Un régime à l’épreuve de ses propres dérives

Deux ressortissants français placés en détention au nord du Togo ont révélé, ces derniers jours, l’ampleur des dysfonctionnements qui minent les institutions togolaises. Arrêtés après avoir mené des recherches pour un reportage, ils ont été inculpés sous la pression directe du sommet de l’État. Le président togolais, Faure Gnassingbé, aurait personnellement exigé du ministre de la Justice, Pacôme Adjourouvi, qu’aucun compromis ne soit trouvé avec les demandes étrangères. Une scène symptomatique d’une gouvernance où l’exécutif étouffe toute velléité d’indépendance.

Ce cas illustre une réalité plus large : l’État togolais s’est progressivement transformé en un système où les règles constitutionnelles ne sont plus qu’accessoires. Le pouvoir exécutif, autrefois incarné par un président élu, a été réduit à une fonction symbolique, tandis qu’un nouveau titre, celui de président du Conseil, concentre désormais l’ensemble des prérogatives majeures.

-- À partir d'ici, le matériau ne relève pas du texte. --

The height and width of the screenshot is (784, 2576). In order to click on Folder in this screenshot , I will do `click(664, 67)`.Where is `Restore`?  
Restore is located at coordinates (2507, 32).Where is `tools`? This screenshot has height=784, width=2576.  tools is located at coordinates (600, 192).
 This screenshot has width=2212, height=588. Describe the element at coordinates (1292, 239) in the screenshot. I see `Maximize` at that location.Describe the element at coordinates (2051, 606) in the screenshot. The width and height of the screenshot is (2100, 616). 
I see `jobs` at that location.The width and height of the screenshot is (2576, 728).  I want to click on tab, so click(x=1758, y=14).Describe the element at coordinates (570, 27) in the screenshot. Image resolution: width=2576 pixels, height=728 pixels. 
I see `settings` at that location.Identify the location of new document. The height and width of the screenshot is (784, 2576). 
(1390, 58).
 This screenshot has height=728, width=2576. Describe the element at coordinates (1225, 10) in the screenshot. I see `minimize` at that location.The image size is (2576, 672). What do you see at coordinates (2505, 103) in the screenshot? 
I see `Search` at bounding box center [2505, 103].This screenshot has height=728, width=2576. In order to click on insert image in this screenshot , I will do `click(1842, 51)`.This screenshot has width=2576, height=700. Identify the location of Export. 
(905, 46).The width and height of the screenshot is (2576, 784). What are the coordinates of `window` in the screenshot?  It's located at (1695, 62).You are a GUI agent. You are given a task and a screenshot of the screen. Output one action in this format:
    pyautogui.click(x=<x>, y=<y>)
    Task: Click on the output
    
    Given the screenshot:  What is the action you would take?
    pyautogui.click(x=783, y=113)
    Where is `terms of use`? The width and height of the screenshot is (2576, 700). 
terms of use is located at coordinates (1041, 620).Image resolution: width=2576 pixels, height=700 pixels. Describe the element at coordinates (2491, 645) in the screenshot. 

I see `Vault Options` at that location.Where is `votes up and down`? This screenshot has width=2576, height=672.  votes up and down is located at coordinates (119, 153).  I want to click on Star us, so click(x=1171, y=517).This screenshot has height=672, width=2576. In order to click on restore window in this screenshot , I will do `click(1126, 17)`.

Une réécriture des institutions au service d’un pouvoir sans limites

La réforme constitutionnelle de 2024 a scellé le destin du Togo en opérant un virage institutionnel radical. Le président de la République, Jean-Lucien Savi de Tové, n’est plus qu’une figure décorative, tandis que Faure Gnassingbé, en sa qualité de président du Conseil, dirige désormais les armées, fixe la politique nationale, nomme aux postes clés et représente le pays sur la scène internationale. Cette réorganisation, validée par une Assemblée nationale entièrement acquise à l’UNIR (108 députés sur 113), a été adoptée dans un contexte électoral marqué par le boycott de l’opposition et une abstention massive.

Ce bricolage institutionnel n’est pas anodin : il supprime toute limite aux mandats du chef de l’exécutif. Alors que la Constitution de 1992 limitait la présidence à deux mandats, la nouvelle architecture permet une gouvernance à vie, dès lors que le parti au pouvoir conserve sa majorité. Une évolution qui consacre la pérennité d’une dynastie politique sous couvert de légalité.

La justice instrumentalisée : un outil au service du pouvoir

L’affaire des journalistes français arrêtés en pleine enquête n’est pas un cas isolé. Elle s’inscrit dans une stratégie plus globale où les services de renseignement et le ministère de la Justice agissent sous l’autorité directe de Faure Gnassingbé. L’injonction de « ne céder à aucune pression » révèle une chaîne de commandement où l’indépendance judiciaire n’est plus qu’un lointain souvenir. La séparation des pouvoirs, pilier des démocraties, a été balayée au profit d’un système où le droit est mobilisé ou neutralisé selon les besoins politiques du moment.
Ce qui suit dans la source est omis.